A questo proposito, siamo entusiasti di annunciare che abbiamo collaborato con Kate Cervini di None | Title per ospitare un pop-up shop curato in modo consapevole (ora fino al 22 agosto) a Goodthings al 1 Hotel West Hollywood. In qualità di veterana dell'industria della moda, Kate ci aiuterà a organizzare e mettere in mostra abbigliamento, calzature, cura della pelle, accessori e rimedi naturali realizzati in modo consapevole da alcuni incredibili marchi sostenibili.
Uno di questi marchi è Kayu, una linea di accessori etici che dà consapevolmente potere alle donne, onora i loro singoli mestieri artigianali e utilizza materiali e pratiche sostenibili. Di recente abbiamo avuto il piacere di intervistare la fondatrice di Kayu, Jamie Lim, che ogni giorno dà potere alle donne artigiane di tutto il mondo, non solo assumendole, ma dando l'esempio delle straordinarie possibilità che possono emergere quando si allineano passione, valori e lavoro.
Incontro con Jamie Lim, fondatrice della linea di accessori sostenibili Kayu
Il vostro patrimonio ha influenzato i vostri progetti o il modo in cui gestite la vostra attività? Se sì, come?
Sono cresciuta nel Sud-Est asiatico e le nostre borse sono realizzate lì utilizzando tecniche che si tramandano da generazioni. Lavoriamo in collaborazione con gli artigiani per garantire che ogni pezzo contenga un pezzo del loro patrimonio culturale unico.

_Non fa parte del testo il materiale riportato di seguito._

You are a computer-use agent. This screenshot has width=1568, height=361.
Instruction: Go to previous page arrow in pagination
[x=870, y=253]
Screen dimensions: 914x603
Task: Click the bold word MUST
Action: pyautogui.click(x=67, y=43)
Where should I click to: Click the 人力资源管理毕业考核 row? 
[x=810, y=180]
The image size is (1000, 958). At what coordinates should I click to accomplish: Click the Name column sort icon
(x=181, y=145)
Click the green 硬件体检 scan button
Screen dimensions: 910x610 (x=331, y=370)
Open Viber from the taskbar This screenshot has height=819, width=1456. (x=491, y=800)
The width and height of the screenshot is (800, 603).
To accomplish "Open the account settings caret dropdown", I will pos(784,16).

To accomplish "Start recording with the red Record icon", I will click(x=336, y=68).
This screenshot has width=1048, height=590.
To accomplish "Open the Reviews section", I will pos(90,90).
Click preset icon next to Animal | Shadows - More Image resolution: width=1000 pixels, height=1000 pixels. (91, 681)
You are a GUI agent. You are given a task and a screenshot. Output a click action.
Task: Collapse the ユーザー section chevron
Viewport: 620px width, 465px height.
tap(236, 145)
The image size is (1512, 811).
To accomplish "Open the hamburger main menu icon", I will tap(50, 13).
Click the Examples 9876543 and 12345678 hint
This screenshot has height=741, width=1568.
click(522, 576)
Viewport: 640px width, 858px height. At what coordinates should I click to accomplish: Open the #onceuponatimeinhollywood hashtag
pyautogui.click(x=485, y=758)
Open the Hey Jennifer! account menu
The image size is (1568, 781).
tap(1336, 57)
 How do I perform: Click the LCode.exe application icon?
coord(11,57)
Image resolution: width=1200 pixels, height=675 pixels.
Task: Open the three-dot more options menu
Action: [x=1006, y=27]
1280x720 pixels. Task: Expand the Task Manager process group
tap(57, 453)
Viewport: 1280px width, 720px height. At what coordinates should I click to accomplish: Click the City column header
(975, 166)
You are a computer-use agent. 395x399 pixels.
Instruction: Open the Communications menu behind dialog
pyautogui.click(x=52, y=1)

Può parlarci dei materiali che utilizza per produrre i pezzi Kayu? Perché per lei è importante che i suoi pezzi siano creati con materiali naturali e organici?
Realizziamo i nostri pezzi con materiali naturali come paglia, pelle conciata al vegetale e conchiglie di provenienza sostenibile. Non possiamo evitare il consumo, ma possiamo farlo in modo consapevole, riducendo al minimo l'impatto sull'ambiente. Ci sono così tanti materiali tra cui scegliere, perché non scegliere qualcosa che provochi meno danni alla terra?
Cos'altro fa Kayu per ridurre al minimo l'impatto ambientale?
Si presta molta attenzione alla sostenibilità dei materiali: è fatto di materiali derivati dal petrolio, è biodegradabile, è vegano? Tuttavia, dobbiamo anche parlare di sostenibilità sociale. Molti dei capi che indossiamo sono prodotti in grandi fabbriche in Cina e in India: l'energia utilizzata per produrre su quella scala è intensa e la quantità di rifiuti prodotti è impressionante. Noi lavoriamo con piccole aziende a conduzione familiare e con cooperative di donne. La maggior parte dei nostri artigiani lavora da casa e rinuncia all'uso di macchinari. Stiamo anche lavorando per ridurre i rifiuti a zero, riciclando gli scarti di produzione in piccoli accessori come ciondoli per borse e sciarpe.
Voi impiegate donne artigiane nelle Filippine, in Ecuador e in Grecia, oltre a donne immigrate negli Stati Uniti, dando così un vero e proprio potere alle donne di tutto il mondo. Perché questo aspetto è parte integrante del marchio e della sua mission?
Come donna e madre, so quanto sia difficile gestire il lavoro e la vita familiare. Di solito sono le donne a occuparsi della casa e dei figli. Questo significa che hanno bisogno di un orario flessibile che permetta loro di lavorare ma allo stesso tempo di adempiere ai loro obblighi familiari. Le donne con cui lavoriamo tessono a casa, il che permette loro di occuparsi della famiglia e di guadagnare un salario.
La responsabilizzazione delle donne è la chiave per spezzare il ciclo della povertà e ridurre la violenza domestica.
Qual è il consiglio che darebbe ad altre imprenditrici o titolari di aziende?
La cosa che le persone rimpiangono di più sul letto di morte è di non aver vissuto una vita fedele a se stessi. Quando il vostro lavoro o la vostra attività si allineano con il vostro vero io, è allora che vi sollevate davvero.